The task> From the line containing "Screen dimensions: 1372x869" through the last line of the records below, output every line exactly, both ends included, except the pictures.

[Saved data entries]
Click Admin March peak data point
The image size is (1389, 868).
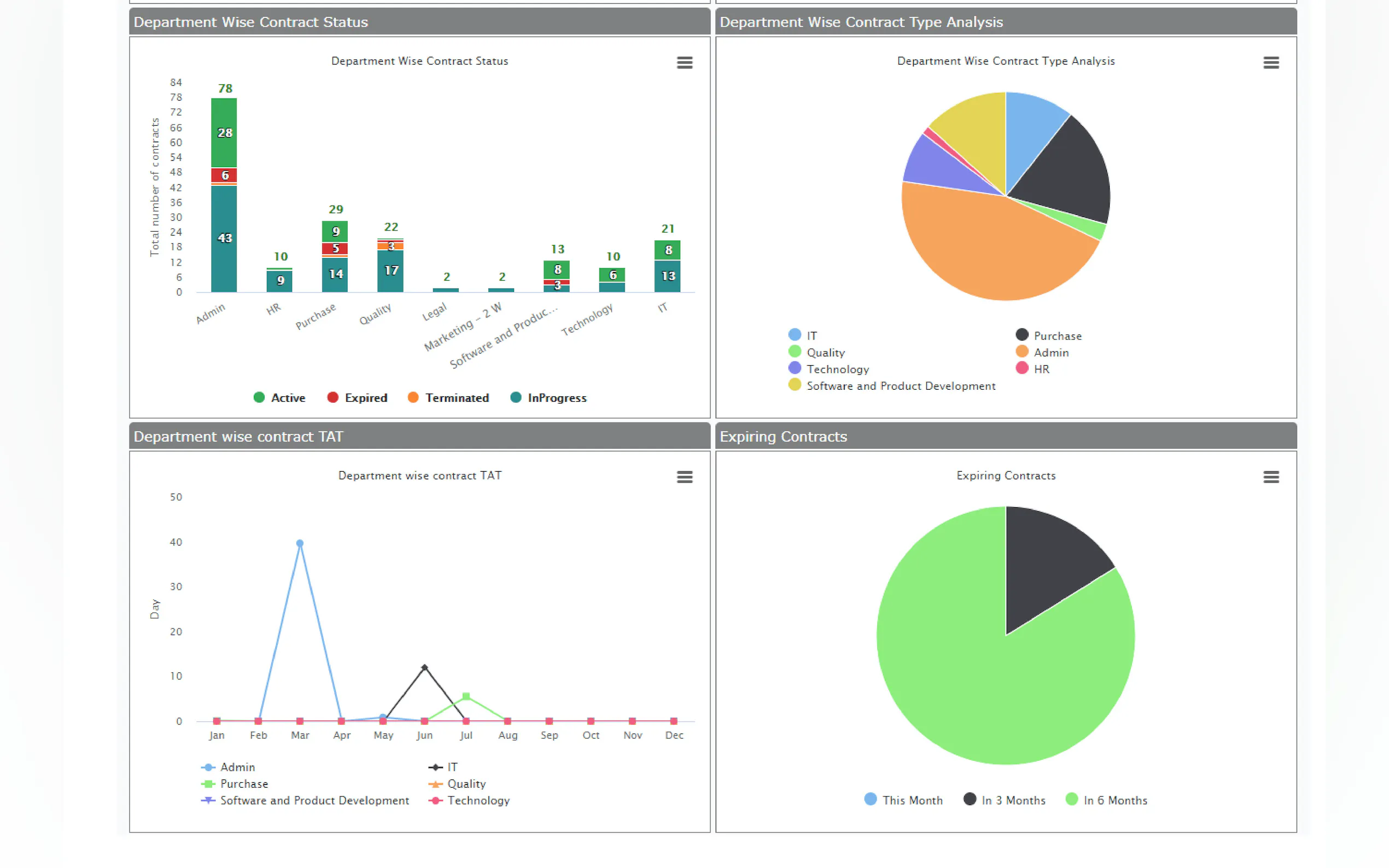300,543
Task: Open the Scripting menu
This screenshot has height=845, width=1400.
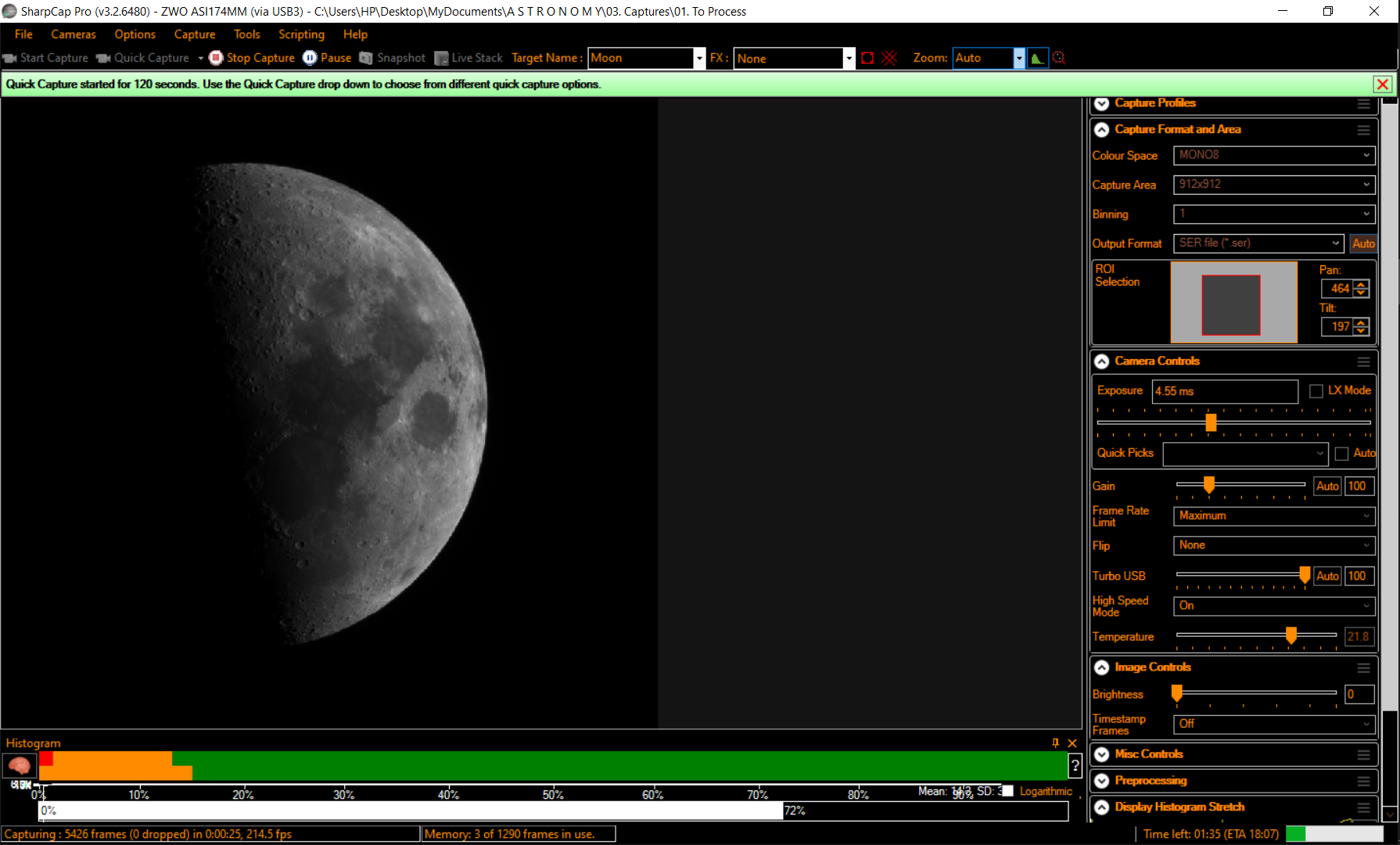Action: point(301,34)
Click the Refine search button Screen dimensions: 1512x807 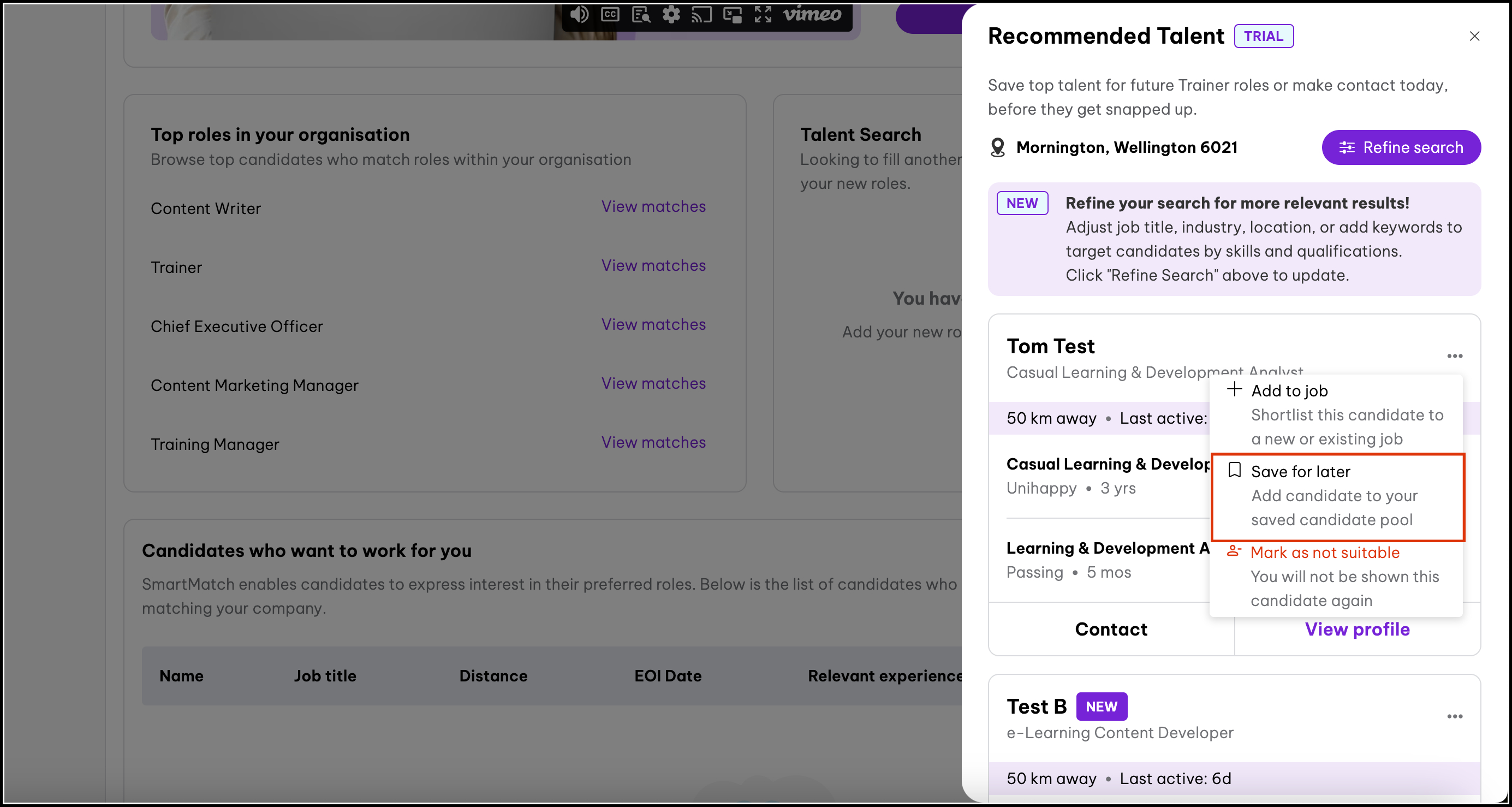coord(1401,147)
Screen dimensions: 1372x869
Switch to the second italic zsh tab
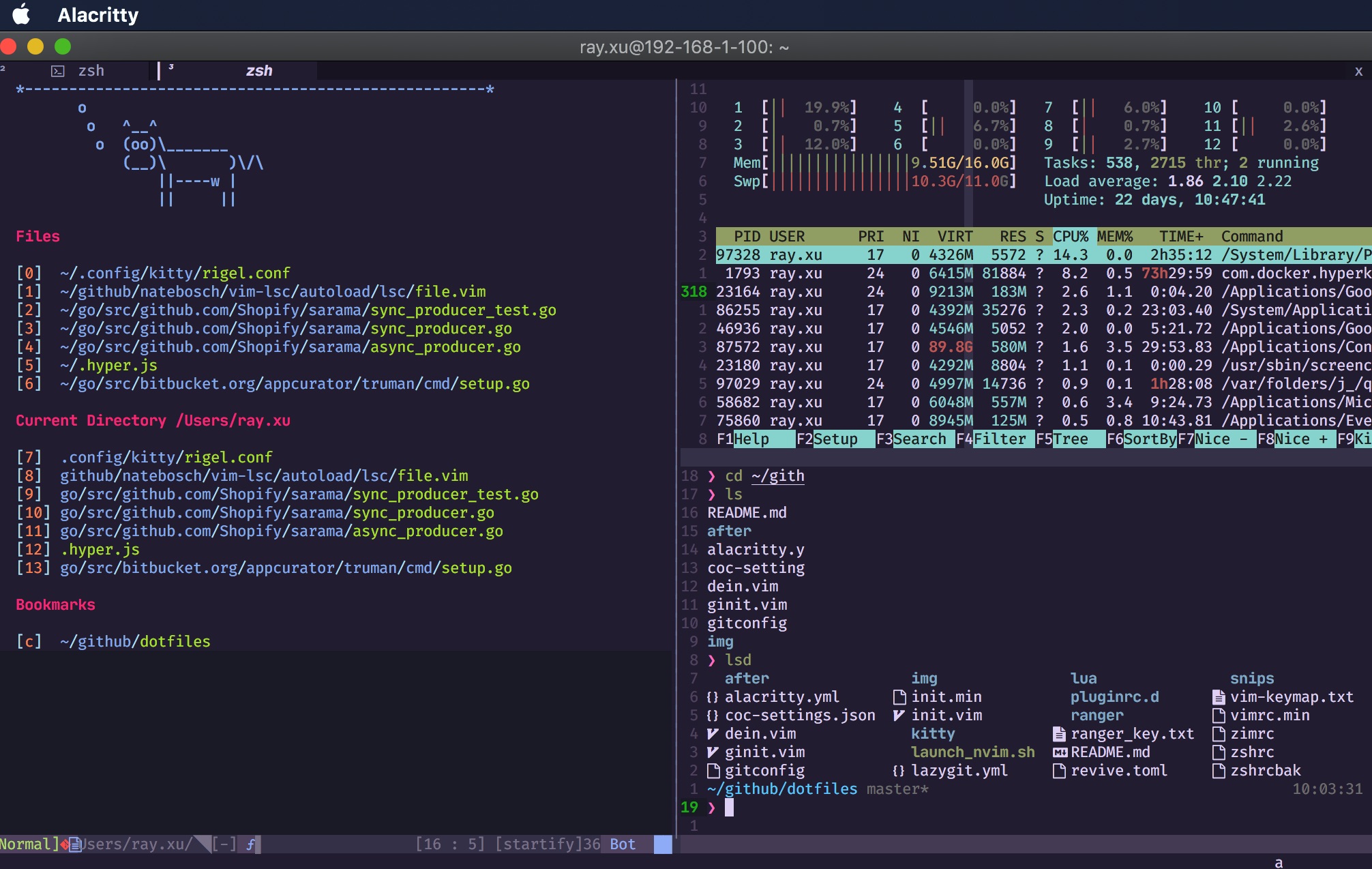(258, 71)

Response area>
Screen dimensions: 1372x869
Switch to the second italic zsh tab
(258, 71)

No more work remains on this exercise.